Tracking OSSF Scorecard improvements

[trask]

https://securityscorecards.dev/viewer/?uri=github.com/open-telemetry/opentelemetry-java-instrumentation

[trask]

I don't understand why our "Token-Permissions" score is still 0/10. This is my latest attempt: #13156

UPDATE: that fixed the Token-Permissions score, now 10/10

[trask]

I answered questions for OpenSSF Best Practices program, which should bump our "CII-Best-Practices" score from 0/10 to 5/10.

[trask]

Next: convert from classic "branch protections" to "repository rules" as part of https://github.com/ossf/scorecard-action#authentication-with-fine-grained-pat-optional

UPDATE: I've enabled a ruleset on main to potentially replace the branch protection on main. I've set the ruleset enforcement to "Evaluate" which I think means it shouldn't prevent anything from happening, but we might(?) see it referenced in PRs, not sure...

[trask]

Also looking at CLOMonitor https://clomonitor.io/projects/cncf/open-telemetry#opentelemetry-java-instrumentation

[trask]

#13179 solved the gradle wrapper issue

[trask]

#13199 finally made OSSF SAST happy (need 30 PR commits that have been checked prior to merging in order to make it fully happy)

[trask]

#13210 didn't fix the Branch-Protection check

[trask]

The Branch-Protection check fails if there are any branch protections that have any matching branches.
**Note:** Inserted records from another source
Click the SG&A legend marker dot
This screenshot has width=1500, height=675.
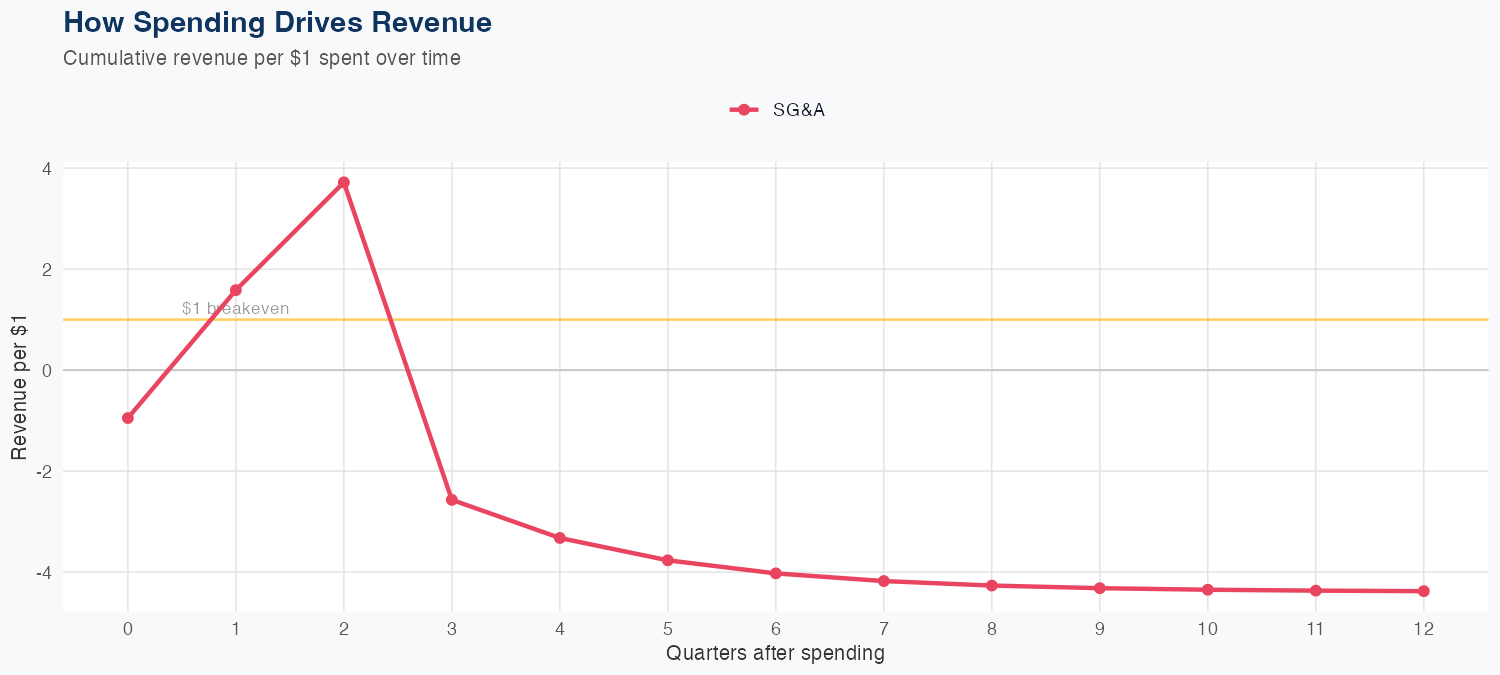(743, 110)
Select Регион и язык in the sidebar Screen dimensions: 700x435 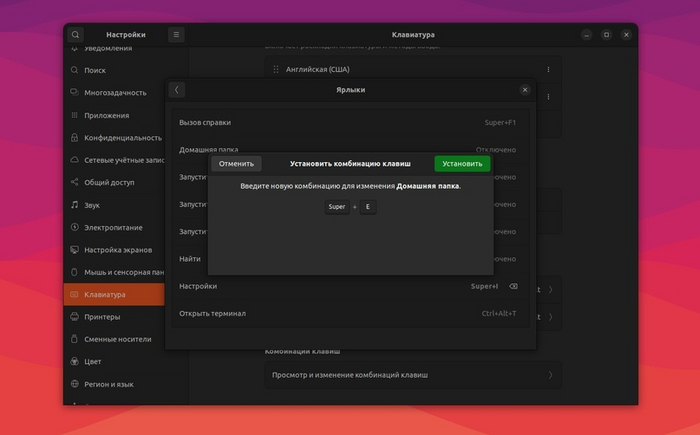(x=114, y=384)
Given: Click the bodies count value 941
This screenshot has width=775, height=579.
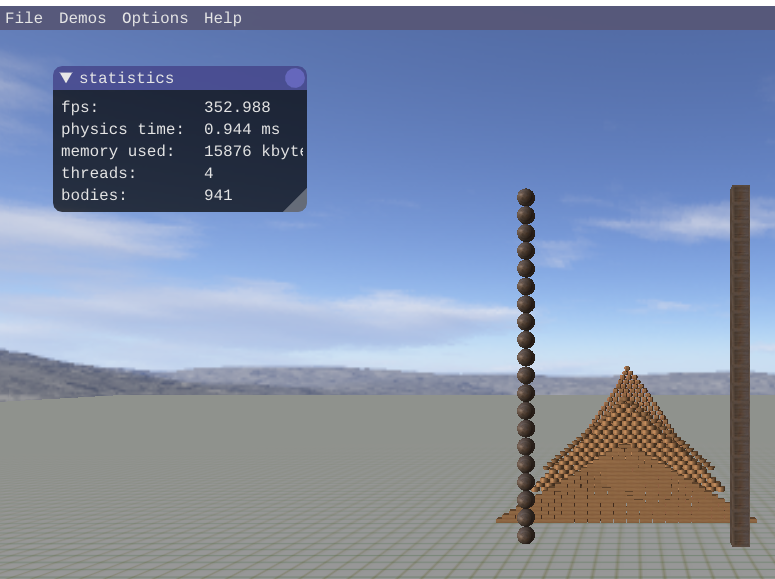Looking at the screenshot, I should click(x=218, y=195).
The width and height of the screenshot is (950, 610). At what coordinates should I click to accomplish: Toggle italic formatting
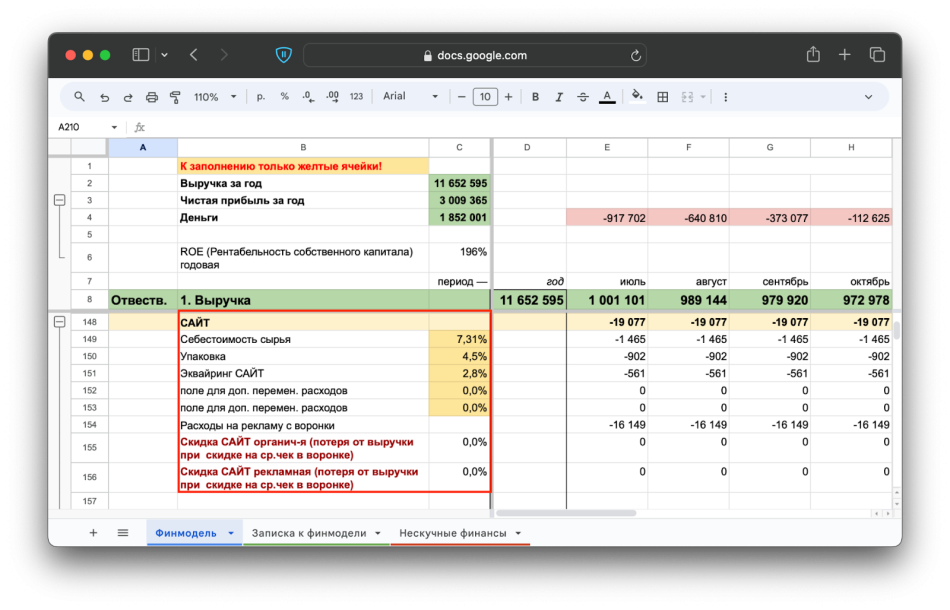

Unfortunately there doesn't seem to be a way to achieve this using rule sets:

opentelemetry-java-instrumentation/.github/repository-settings.md

Lines 88 to 93 in b8eca76

	## Branch protections
	### `main`, `release/*`, `v0.*`, `v1.*`, `cloudfoundry`
	- Restrict who can push to matching branches: CHECKED
	- Restrict pushes that create matching branches: CHECKED

[trask]

Closing, can always follow-up on individual items later